The Scopus API enforces a weekly quota and a short-term rate limit, and it returns at most the first 5000 records of any query. scopusflow works within these limits rather than around them. It requests the largest page each view allows, 200 records for STANDARD and 25 for COMPLETE, so that a retrieval uses as few requests, and as little quota, as it can. This is the same approach rscopus takes. The quota and rate-limit headers are parsed by scopus_quota(), transient failures such as HTTP 429 and the 5xx range are retried with back-off that honours Retry-After, and any single query is capped at 5000 records with a warning that suggests partitioning by year. A failure arrives as a typed condition, so a workflow can respond to it in code:

tryCatch(
  scopus_count("..."),
  scopus_error_no_key   = function(e) message("Set SCOPUS_API_KEY first."),
  scopus_error_rate_limit = function(e) message("Slow down: ", conditionMessage(e)),
  scopus_error          = function(e) message("Scopus problem: ", conditionMessage(e))
)

How it compares

Limitations

Package	Focus	Relationship to scopusflow
`rscopus`	Low-level Scopus API wrapper	scopusflow sits at a higher workflow layer (plans, quotas, caching, diffs) and calls the API directly through `httr2`
`openalexR`, `pubmedR`, `dimensionsR`, `rcrossref`	Other bibliographic databases	Complementary, covering different sources
`bibliometrix`	Science mapping and analysis	Downstream, and fed by `as_bibliometrix()`

A few limits are worth keeping in mind.
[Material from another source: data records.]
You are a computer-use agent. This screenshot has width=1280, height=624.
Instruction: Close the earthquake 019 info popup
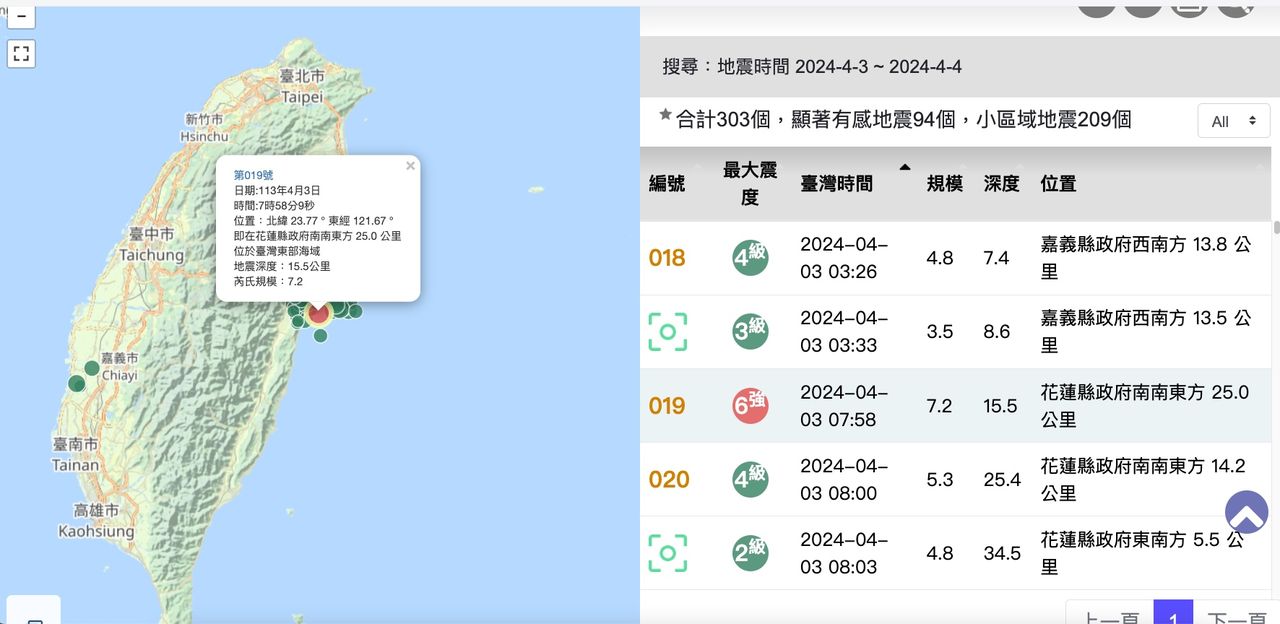410,166

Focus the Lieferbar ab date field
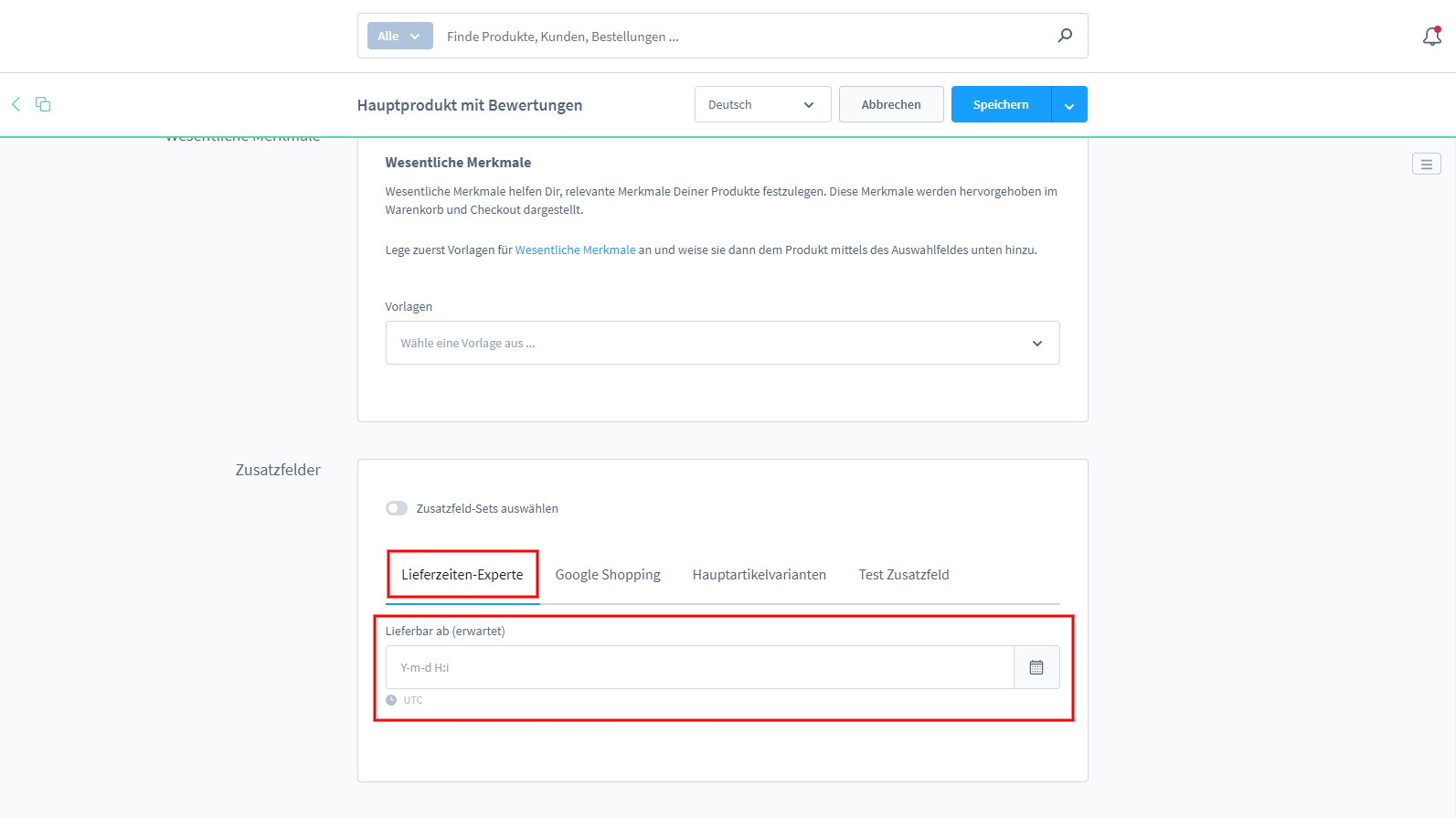(699, 667)
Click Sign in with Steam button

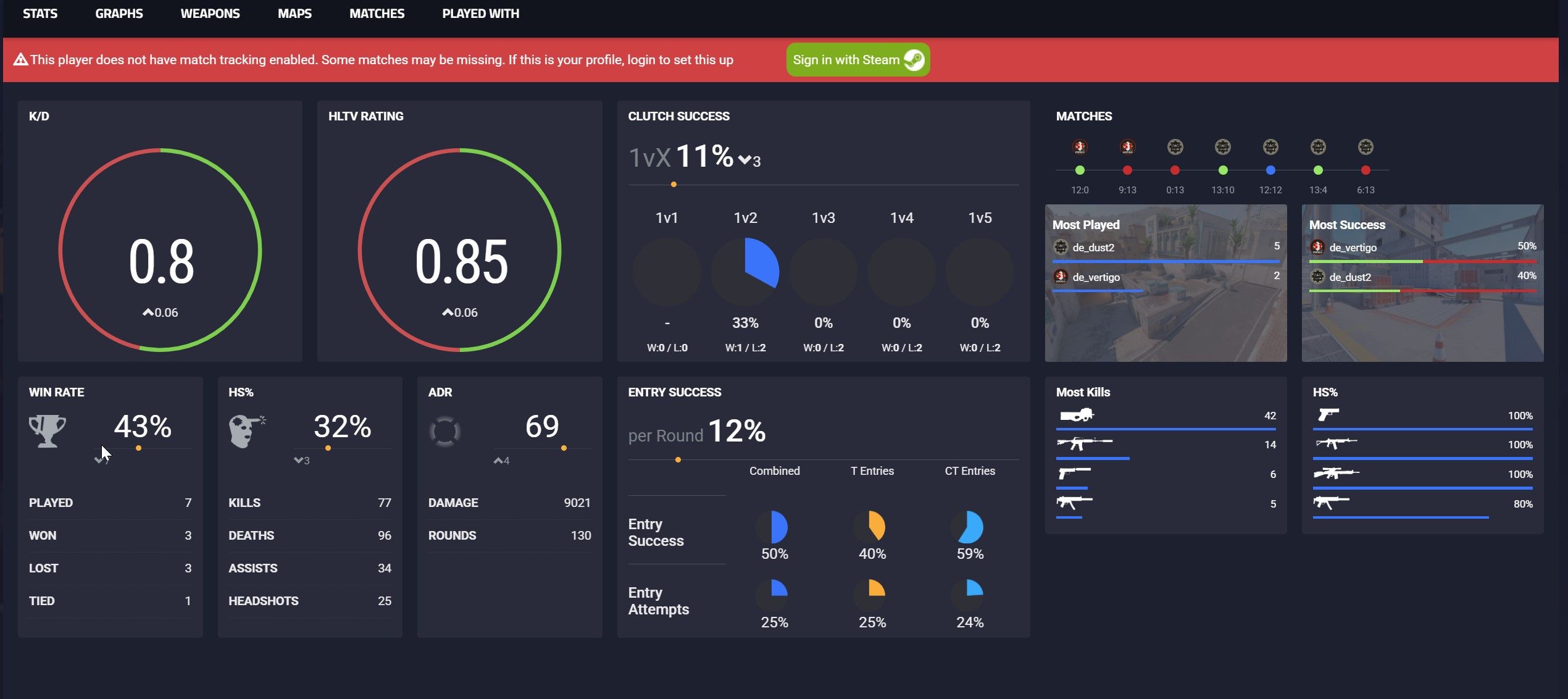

The Scopus Search API returns at most 5000 records for a single query, so a large search is best partitioned by year. as_bibliometrix() maps the core descriptive fields the Search API returns, and an analysis that needs full affiliations or cited references will still call for a complete Scopus export. What you can retrieve also depends on your Elsevier entitlement, and some fields are available only in the COMPLETE view and to subscribers.

Citation

citation("scopusflow")

Contributing

Issues and pull requests are welcome. The contributing guide describes the development setup and the conventions the package follows, and everyone taking part is asked to honour the Code of Conduct.